O governo é absolutamente incapaz de conduzir, liderar um processo como esse , e joga com a vida e os sentimentos das pessoas, afirma Marilane Teixeira. Segundo ela, a agenda de austeridade econômica, de privatizações, mostra que o governo Bolsonaro é incapaz de olhar para a realidade. Ela ressalta que a crise causada pela pandemia chega em um contexto de fragilidade do ponto de vista do trabalhador, que vem sofrendo diversos ataques em seus direitos, e que não estávamos saindo da crise: todos os indicadores apontam que 2020 seria um ano de estagnação .

Para a economista, se não for efetivada uma polí­tica que busque salvaguardar a massa de trabalhadoras e trabalhadores que já está precarizada, a saí­da da crise vai ser muito dolorosa, longa e vai vitimar muito mais pessoas , seja pelo ví­rus, seja pela desestruturação das cadeias de produção. Ela defende que é necessária uma renda mí­nima que de fato atinja os precarizados e cujo valor possa, realmente, garantir condições dignas a essas pessoas e suas famí­lias. Para a professora, é preciso colocar dinheiro em circulação, reconstruir as cadeias da economia, repensar o papel do Estado e das polí­ticas públicas.

Ela ressalta que, sem renda, as pessoas não conseguem permanecer em casa; o isolamento está ameaçado porque as pessoas têm que sair para garantir a comida, o básico, pagar as contas.

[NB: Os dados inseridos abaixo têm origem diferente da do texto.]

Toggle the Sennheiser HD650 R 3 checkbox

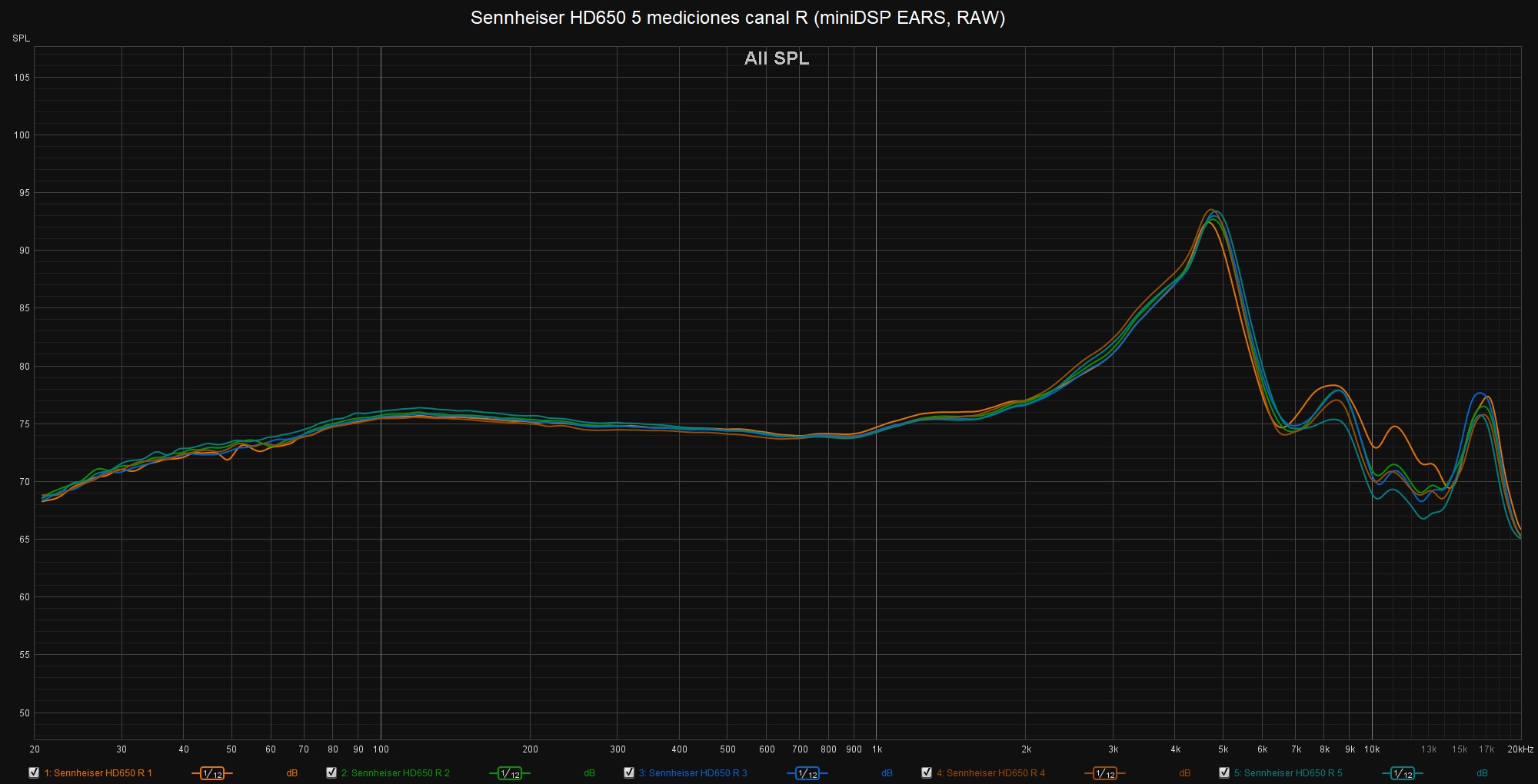(629, 772)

Esse governo faz de propósito quando minimiza a pandemia e cobra uma postura de que as pessoas têm que sair para trabalhar e garantir a economia , afirma Marilane, ressaltando que não tem dicotomia entre saúde e vida, não tem economia se não tem vida, a centralidade tem que estar na vida. E o Estado tem que estar a serviço daquilo que garante a vida .

Medidas para sair da crise

Para Alberto, distribuir renda para o trabalhador que está sem emprego é condição básica para sobrevivência e, com R$ 600, isso não é possí­vel. Ele concorda com Marilane e afirma que, na prática, o governo boicota o isolamento e talvez condene à morte muitas pessoas. O Brasil pode chegar a muitas mortes desnecessárias . De acordo com o professor, é mentira que não há dinheiro e precisa cortar salários dos servidores , pois a economia prevista com essas medidas é ridí­cula, não dá para nada . Além disso, ressalta, não se pensa que as famí­lias desses servidores vão deixar de consumir, reduz arrecadação de impostos.

Como medidas emergenciais para garantir renda e consumo e evitar uma quebradeira em cadeia da economia, ele afirma que não é necessário cortar gastos. Uma das alternativas, que não precisa de nova lei para ser colocada em prática, é a emissão de moeda, o pagamento pelo governo, a partir da conta única do tesouro (que tem em torno de R$ 1,3 trilhão), sem emissão de tí­tulos. Com isso, gira a economia e não aumenta a dí­vida pública. Neste momento, em que o consumo está parado, também não haveria risco de aumentar a inflação, assegura o professor.

Ele e Marilane concordam, ainda, que é o momento de cobrar impostos dos mais ricos, usar os recursos das reservas internacionais, tributar grandes fortunas, investidores, heranças, controlar os ganhos da especulação financeira. E, ainda, revogar a EC 95/2016. Para Marilane, este é o momento para discutir a centralidade da vida: nós não vamos viver só essa pandemia, vamos viver muitas catástrofes, novos ví­rus. Que sociedade nós queremos? . Aí­ entra a discussão sobre polí­ticas para idosos, crianças, cuidados, o que são atividades essenciais, ressignificar muitas dessas atividades a partir do entendimento do que é essencial para a vida.